The other day
Deep Evan asked me why I
have a personal preference for the five-fold alignment of Holmes
Basic. Because asking a blogger a direct question is free
license to do a self-indulgent post I have obliged my own ego to
answer the question here.
While the meat of the answer is perhaps
disappointingly dull--pure irrational, rosy-tinted nostalgia—I do
have some rather elaborate post-facto rationalizations for why I
still use it in the campaign.
But first let's back up and talk about
the short, cut-down-in-the glory-of-its-prime history of this
alignment scheme. Rearing its head in the blue book of the late
1970s, five-fold alignment as per the book (Holmes, Basic D&D page 8) is a gloriously
opaque and mystifying cosmic arrangement. Good and Evil were readily
grokable: the eternal “us” and “them” of the American mind,
Law and Chaos to one unfamiliar at the time with Poul Anderson and
Michael Moorcock slightly less (but the names evoked great ideas),
their axial interaction even more unclear.
That it was all illustrated with a
graph that placed unfamiliar monster types made it seem all the more inexplicable
(“ok so, teleporting dogs equal the good kind of law and dragons
made of brass are chaotic and good, got it”). Its vagueness left me
filling the void with strange and open-ended whimsy in what it all
meant.
Of course time spent around the endless
(yet enjoyable) exegesis of the OSR has rudely disabused me of my
naivete. It's fairly clear from remarks in Dragon #52 that
the good doctor never intended to have this alignment scheme at all,
preferring instead the traditional three-points of OD&D. The new
scheme was presumably added as a bridge to AD&D which was being
introduced piecemeal at the time.
The other piece that I find interesting
is that five-fold alignment appears to not have just been a truncated
and simplified presentation of the nine-point, pain-in-the-ass
alignment that all right-minded people loathe and despise, but likely
the “first draft” of what alignment was supposed to be in AD&D
circa 1976. Evidence for this can be found in Gary Gygax's article in
Strategic Review (Vol 2, #1) where he presents the expansion
beyond the Law-Chaos arrangement.
This article is fascinating because it
presents a number of interesting concepts, mostly dropped or
radically changed as the game developed.

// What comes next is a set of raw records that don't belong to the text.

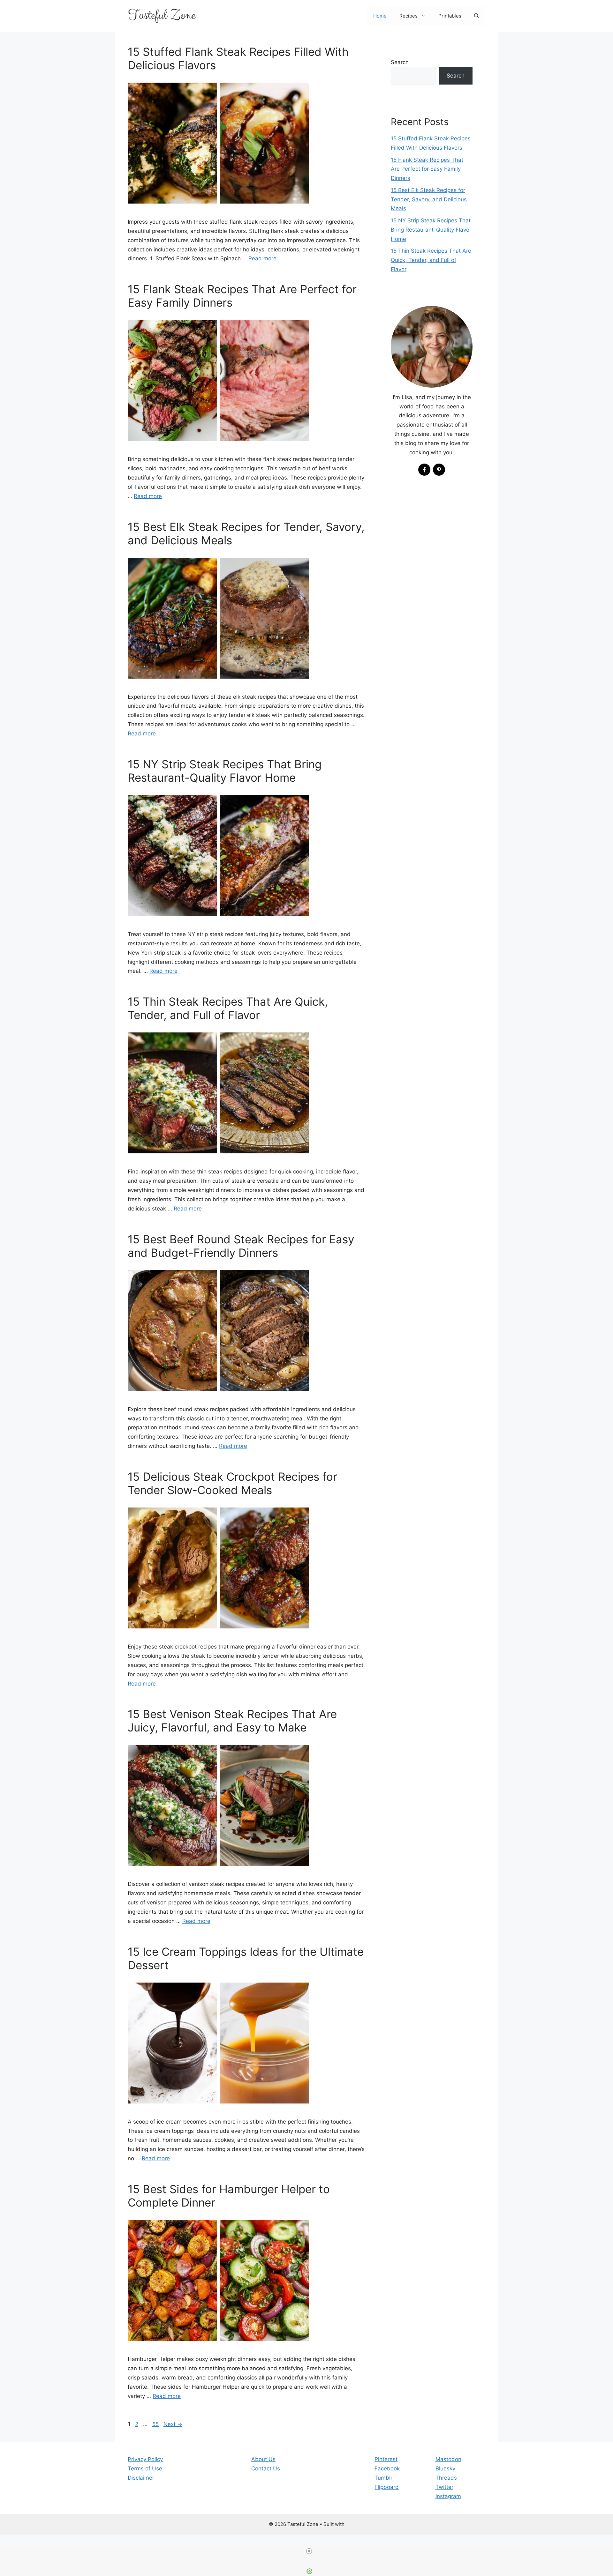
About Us (263, 2459)
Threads (446, 2478)
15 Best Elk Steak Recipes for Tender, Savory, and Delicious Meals (429, 199)
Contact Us (265, 2468)
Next (172, 2424)
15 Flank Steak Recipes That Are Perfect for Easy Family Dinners (427, 169)
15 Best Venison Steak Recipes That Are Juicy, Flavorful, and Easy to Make (232, 1720)
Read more (262, 258)
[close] (309, 2551)
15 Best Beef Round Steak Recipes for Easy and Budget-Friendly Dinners (241, 1245)
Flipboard (387, 2487)
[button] (476, 16)
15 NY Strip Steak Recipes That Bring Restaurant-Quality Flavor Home (225, 770)
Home (380, 16)
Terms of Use (145, 2468)
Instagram (448, 2496)
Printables (449, 16)
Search (400, 62)
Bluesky (445, 2468)
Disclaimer (141, 2478)
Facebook (387, 2468)
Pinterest (386, 2459)
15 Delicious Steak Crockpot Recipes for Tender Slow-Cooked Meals (232, 1483)
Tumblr (383, 2478)
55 (156, 2424)
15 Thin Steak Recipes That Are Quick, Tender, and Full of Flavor (228, 1008)
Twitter (444, 2487)
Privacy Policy (145, 2459)
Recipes (408, 16)
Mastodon (448, 2459)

The most immediately
noticeable is the concept of alignment not as a static either/or but
as a great spectrum of thought and behavior. Races and individuals
are all being pushed and pulled along the two radials outward
toward the cosmic realms (you can see here with borderline places
like Nirvana and Limbo best the beginnings of nine-fold and the outer
plane cosmology of later years).
|
Scan from Strategic Review (Vol 2, #1) |
Your alignment is purely a matter of
which of the four quadrants you rest in your vector at a particular
time. In fact over time this can even mean that a “player-character
who continually follows any alignment (save neutrality) to the
absolute letter of its definition must eventually move off the
chart...and into another plane of existence as indicated.” One can
thus be more chaotic or more evil than even another in the same
alignment and that you can evolve into a divine/infernal being if you
go so far. Wild.
There are a few more fascinating quirks
laid out here about the implied cosmology of D&D worlds at that
time. Law seems to be an artifact of human civilization for instance,
“Humanity most of humanity falls into the lawful category, and most
of lawful humanity lies near the line between good and evil. With
proper leadership the majority will be prone towards lawful/good. Few
humans are chaotic, and very few are chaotic and evil.”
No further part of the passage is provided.